EHT18 v Melbourne IVF
[2018] FCA 1421
Griffiths J
SUMMARY OF REASONS FOR JUDGMENT
In matters of public interest before the Court, it is customary to provide an explanatory statement to assist the public in understanding the proceeding to which the judgment relates and the reasons for that judgment. This summary is not intended to take the place of the published reasons for judgment.
The proceeding relates to the Victorian Assisted Reproductive Treatment Act 2008 and the Commonwealth Sex Discrimination Act 1984. Section 10(1)(a) of the Victorian Act provides that a woman may undergo an assisted reproductive treatment procedure (which includes IVF) only if the woman and her partner (if any) have given written consent to the carrying out of a procedure of that kind. In s 3 of the Victorian Act, “partner”, in relation to a person, is defined to mean:
(a) the person’s spouse; or
(b) a person who lives with the first person as a couple on a genuine domestic basis, irrespective of gender.
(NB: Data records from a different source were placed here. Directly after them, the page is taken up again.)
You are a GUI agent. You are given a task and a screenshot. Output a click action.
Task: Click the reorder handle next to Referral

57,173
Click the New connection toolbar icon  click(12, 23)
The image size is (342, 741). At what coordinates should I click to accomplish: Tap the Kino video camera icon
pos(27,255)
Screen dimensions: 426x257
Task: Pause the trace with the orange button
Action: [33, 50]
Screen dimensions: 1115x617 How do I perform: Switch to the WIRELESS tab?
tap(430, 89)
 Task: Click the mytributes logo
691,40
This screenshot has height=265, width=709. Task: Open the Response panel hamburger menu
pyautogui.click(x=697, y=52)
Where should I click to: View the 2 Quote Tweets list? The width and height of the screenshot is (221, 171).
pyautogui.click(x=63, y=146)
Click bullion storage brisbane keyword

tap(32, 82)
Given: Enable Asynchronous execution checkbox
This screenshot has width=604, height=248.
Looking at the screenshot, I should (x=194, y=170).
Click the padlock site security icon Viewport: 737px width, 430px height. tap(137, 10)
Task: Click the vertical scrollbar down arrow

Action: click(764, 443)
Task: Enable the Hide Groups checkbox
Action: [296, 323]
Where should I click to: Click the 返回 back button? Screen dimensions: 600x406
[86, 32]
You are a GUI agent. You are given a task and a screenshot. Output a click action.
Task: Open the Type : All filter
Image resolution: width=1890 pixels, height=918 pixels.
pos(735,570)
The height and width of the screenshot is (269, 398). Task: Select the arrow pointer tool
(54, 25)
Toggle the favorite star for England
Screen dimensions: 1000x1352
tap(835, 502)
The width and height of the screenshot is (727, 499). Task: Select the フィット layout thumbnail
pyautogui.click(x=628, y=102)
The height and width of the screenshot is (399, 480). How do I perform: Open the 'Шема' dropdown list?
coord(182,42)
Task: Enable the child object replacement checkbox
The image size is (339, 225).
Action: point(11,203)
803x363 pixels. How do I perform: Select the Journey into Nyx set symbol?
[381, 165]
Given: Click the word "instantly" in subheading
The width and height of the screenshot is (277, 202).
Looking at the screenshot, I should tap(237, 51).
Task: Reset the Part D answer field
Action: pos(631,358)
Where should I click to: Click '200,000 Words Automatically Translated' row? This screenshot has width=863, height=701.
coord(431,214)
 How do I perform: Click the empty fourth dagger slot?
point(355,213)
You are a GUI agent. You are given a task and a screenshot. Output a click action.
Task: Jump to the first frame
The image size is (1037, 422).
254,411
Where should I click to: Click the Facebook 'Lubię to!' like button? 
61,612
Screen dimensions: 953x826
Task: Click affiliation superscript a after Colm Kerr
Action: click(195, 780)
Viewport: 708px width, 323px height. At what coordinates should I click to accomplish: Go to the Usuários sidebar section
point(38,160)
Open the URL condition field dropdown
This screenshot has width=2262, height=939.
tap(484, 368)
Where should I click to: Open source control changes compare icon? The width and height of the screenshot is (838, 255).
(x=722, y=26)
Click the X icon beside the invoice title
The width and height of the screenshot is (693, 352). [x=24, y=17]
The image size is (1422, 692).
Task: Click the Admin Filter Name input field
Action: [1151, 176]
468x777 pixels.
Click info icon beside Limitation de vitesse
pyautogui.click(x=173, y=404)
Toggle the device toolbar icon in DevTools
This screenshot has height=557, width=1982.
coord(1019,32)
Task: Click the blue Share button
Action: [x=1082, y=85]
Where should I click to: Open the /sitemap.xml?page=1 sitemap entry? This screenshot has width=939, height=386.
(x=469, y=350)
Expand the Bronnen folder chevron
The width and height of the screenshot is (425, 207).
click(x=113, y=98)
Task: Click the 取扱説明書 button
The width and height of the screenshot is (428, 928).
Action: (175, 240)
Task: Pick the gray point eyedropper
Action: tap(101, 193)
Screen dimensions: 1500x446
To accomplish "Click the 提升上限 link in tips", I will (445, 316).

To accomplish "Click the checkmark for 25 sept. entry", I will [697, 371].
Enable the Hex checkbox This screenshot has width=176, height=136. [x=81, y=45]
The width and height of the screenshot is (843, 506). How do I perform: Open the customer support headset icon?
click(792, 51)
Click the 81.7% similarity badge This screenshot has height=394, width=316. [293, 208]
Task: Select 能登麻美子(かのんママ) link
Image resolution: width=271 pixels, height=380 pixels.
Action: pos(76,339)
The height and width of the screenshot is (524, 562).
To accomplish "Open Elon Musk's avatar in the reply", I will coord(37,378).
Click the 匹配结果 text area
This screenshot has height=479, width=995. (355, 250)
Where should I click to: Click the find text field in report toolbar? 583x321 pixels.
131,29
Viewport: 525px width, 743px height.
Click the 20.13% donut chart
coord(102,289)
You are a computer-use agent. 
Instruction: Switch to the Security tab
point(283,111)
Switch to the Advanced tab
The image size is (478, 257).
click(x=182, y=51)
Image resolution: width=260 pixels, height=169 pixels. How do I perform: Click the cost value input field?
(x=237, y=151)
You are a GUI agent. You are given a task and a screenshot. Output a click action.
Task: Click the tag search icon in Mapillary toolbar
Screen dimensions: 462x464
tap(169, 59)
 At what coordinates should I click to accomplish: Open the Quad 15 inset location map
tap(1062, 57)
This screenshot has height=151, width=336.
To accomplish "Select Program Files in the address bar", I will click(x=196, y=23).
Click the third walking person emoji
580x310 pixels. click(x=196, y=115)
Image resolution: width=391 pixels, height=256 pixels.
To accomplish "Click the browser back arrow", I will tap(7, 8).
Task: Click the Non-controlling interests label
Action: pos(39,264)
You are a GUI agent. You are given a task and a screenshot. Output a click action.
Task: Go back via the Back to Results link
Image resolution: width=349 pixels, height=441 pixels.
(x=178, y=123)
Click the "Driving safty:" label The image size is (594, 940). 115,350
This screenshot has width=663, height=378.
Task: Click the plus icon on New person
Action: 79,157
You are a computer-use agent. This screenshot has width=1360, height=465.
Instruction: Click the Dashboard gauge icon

Section 22 of the Commonwealth Act makes it unlawful for a person to refuse to provide services to another person on the ground of the other person’s marital or relationship status.
The applicant, who is a married woman but has lived separately and apart from her husband since late last year, wishes to obtain IVF treatment from the respondent using donor semen. She also proposes to divorce her husband as soon as she can but that cannot occur until the requisite 12 month period for living separately and apart has passed. There are medical reasons why she wishes to have IVF treatment before then. She proposes that her husband have no role or responsibility in raising the child.
The applicant seeks a declaration that, on the proper construction of the relevant provisions in the Victorian Act, she is not required to obtain her husband’s consent in circumstances where he will have no involvement in the proposed treatment. Alternatively, she seeks a declaration that if his consent is required, the requirements of the Victorian Act are inconsistent with those of the Commonwealth Act, with the consequence that under s 109 of the Commonwealth Constitution the State Act is inoperative to the extent of the inconsistency.
The Court has found that, on its proper construction, the Victorian Act requires the applicant to obtain her estranged husband’s consent under s 10(1)(a). This is principally because of the clear terms of the definition of “partner” in s 3 of the Victorian Act. The Court has rejected the applicant’s arguments that:
(a) s 10(1)(a) should be read as though it provided that consent of a woman’s partner is only required if that partner is also involved with the woman in seeking treatment; or
(b) alternatively, that the term “spouse” in the first limb of the definition of “partner” in s 3 of the ART Act should be read as if it referred to spouses who were living together.
The Court has found that acceptance of both those arguments would involve the Court rewriting the legislation, which is clear in its terms. It is a matter for the Victorian Parliament, and not the Court, to amend the Victorian Act if it considers that the current provisions operate unfairly.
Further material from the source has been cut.